Can you share some details on prepping this campaign to creating its visual film elements?
Carine: The agency and the client loved the visual treatment. The main thing in prep was casting. Egypt is a conservative country, and even though a lot of people don’t live a conservative life, it is really challenging to find models and actors who are comfortable to shoot in bikinis or swimwear in general. We received more than 400 options to go through.
Then we had to put the rest of the elements together, working on a color palette, briefing the art department (Islam Hassan) and the wardrobe team (Howayda Wagdy). We had to scout the location because Zayat and the cinematographer Ahmed Tahoun wanted to make sure we had a “seemingly naturally lit look.” We made sure people looked tan since we were reaching the end of the summer season.
Honestly, working side by side with Zayat and being involved in the project from A to Z only makes me more excited to start every new project.
How was shooting this ad during the pandemic?
Zayat: We shot at the actual resort, but the problem was that it was under construction when we were there. So it was basically a construction site overlooking a bay. That made the usable angles quite limited, so green screens were used to cover up the construction and we did sky replacements in post-production. This is how the agency came up with the idea of “homo-sea-pians–” creatures of the sea, so that they wouldn’t have to get into the details of the resort and rather sell the destination as an experience, (quite smart in my opinion).
The commercial was shot in a single day (14 hours), but we were moving really quickly and the level of efficiency was amazing. We had no time to waste, but we did not manage to get all the shots– we missed two.
One of the biggest challenges was the weather, as the resort happens to be in one of the windiest places in Egypt. It makes this area heaven for kite surfers, but it also makes it hell for any underwater shots due to the crazy currents.
We tried to maintain social distancing as much as we could and production was measuring everyone’s temperature throughout the day. People were wearing masks and production PAs were walking around sanitizing people all the time hand sanitizer.
What was your process of editing Homo-sea-pians and putting everything together?

::::::

→ **USING THE INFORMATION**
(1) Reproduce the passage of the interview about the Homo-sea-pians commercial that runs from "How was shooting" up to and including "in my opinion).".
(2) Resume the interview about the Homo-sea-pians commercial, picking up right after its final line.

::::::

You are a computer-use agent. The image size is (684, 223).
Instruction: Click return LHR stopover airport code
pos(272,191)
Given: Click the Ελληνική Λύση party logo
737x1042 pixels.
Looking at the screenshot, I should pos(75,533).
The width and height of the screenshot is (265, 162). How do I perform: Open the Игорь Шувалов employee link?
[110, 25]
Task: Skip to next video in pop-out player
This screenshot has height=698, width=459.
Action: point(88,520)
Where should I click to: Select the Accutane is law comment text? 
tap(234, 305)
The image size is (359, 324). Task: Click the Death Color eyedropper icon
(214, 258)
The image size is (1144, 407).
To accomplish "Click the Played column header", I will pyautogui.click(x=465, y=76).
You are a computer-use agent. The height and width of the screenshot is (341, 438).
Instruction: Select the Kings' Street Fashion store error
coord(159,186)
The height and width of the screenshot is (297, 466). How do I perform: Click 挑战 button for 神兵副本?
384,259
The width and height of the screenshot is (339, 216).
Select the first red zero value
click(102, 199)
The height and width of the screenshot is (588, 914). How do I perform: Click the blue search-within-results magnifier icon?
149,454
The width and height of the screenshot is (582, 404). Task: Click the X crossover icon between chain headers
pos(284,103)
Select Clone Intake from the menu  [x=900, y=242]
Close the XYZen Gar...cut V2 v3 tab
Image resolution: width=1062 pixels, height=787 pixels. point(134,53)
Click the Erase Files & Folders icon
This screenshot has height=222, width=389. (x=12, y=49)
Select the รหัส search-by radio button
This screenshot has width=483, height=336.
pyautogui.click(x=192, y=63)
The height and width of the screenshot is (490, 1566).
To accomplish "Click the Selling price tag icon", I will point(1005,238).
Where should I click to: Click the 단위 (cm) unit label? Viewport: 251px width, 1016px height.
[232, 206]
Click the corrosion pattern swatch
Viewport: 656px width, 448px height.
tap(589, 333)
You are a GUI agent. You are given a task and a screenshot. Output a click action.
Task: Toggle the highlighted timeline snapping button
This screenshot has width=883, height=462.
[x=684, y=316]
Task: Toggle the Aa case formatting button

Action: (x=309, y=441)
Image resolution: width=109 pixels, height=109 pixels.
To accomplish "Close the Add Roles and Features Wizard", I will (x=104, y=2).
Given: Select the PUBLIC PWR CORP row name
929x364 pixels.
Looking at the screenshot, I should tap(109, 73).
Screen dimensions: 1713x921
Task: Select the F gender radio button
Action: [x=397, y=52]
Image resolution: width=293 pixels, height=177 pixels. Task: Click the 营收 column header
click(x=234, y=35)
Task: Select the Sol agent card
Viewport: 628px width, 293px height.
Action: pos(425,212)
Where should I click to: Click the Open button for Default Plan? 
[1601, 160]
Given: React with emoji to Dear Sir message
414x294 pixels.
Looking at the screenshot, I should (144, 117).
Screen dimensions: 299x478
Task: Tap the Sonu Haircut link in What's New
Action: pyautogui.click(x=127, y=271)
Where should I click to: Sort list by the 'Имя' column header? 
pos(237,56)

::::::

→ **TASK ANSWERS**
(1)
How was shooting this ad during the pandemic?
Zayat: We shot at the actual resort, but the problem was that it was under construction when we were there. So it was basically a construction site overlooking a bay. That made the usable angles quite limited, so green screens were used to cover up the construction and we did sky replacements in post-production. This is how the agency came up with the idea of “homo-sea-pians–” creatures of the sea, so that they wouldn’t have to get into the details of the resort and rather sell the destination as an experience, (quite smart in my opinion).

(2)
Zayat: Since the film is a voice-over, I wasn’t quite sure about which shot should go with which line. I was sure I wanted the film to have a mellow pace. That being said, I briefed the editor Neda Ahmed about these things and asked her to have a go at it. She came back with an amazing first cut.
We worked on it back and forth, lengthening parts and shortening others, choosing different takes than the ones used, until we reached a place we were happy with. I changed the music, which affected the pace of the edit, so the editor had to revisit it again after we were almost locked in. It was a smooth process, but a process nonetheless. Fortunately, the editor and I were on the same page from day one.
Where are you most looking forward to traveling in 2021?
Zayat: Honestly I am looking forward to the opportunity to work outside the Middle East and more internationally. In the last two years I have been getting a lot of international attention, but Covid-19 got in the way. It’s not a very easy sell to convince a French client that the best director for his commercial is an Egyptian that you need to fly over from Cairo during Covid-19 times. On a personal level, I miss traveling, I assume just like everyone else.
Carine: I never took traveling for granted, but 2020 made me really miss it. As much as I love revisiting my favorite cities, I know for a fact that I want to explore places that I've never been before. I happen to travel in the region for shoots, so it would be ideal for me to find opportunities to combine both work and travel.
"It’s not a very easy sell to convince a French client that the best director for his commercial is an Egyptian that you need to fly over from Cairo during Covid-19 times."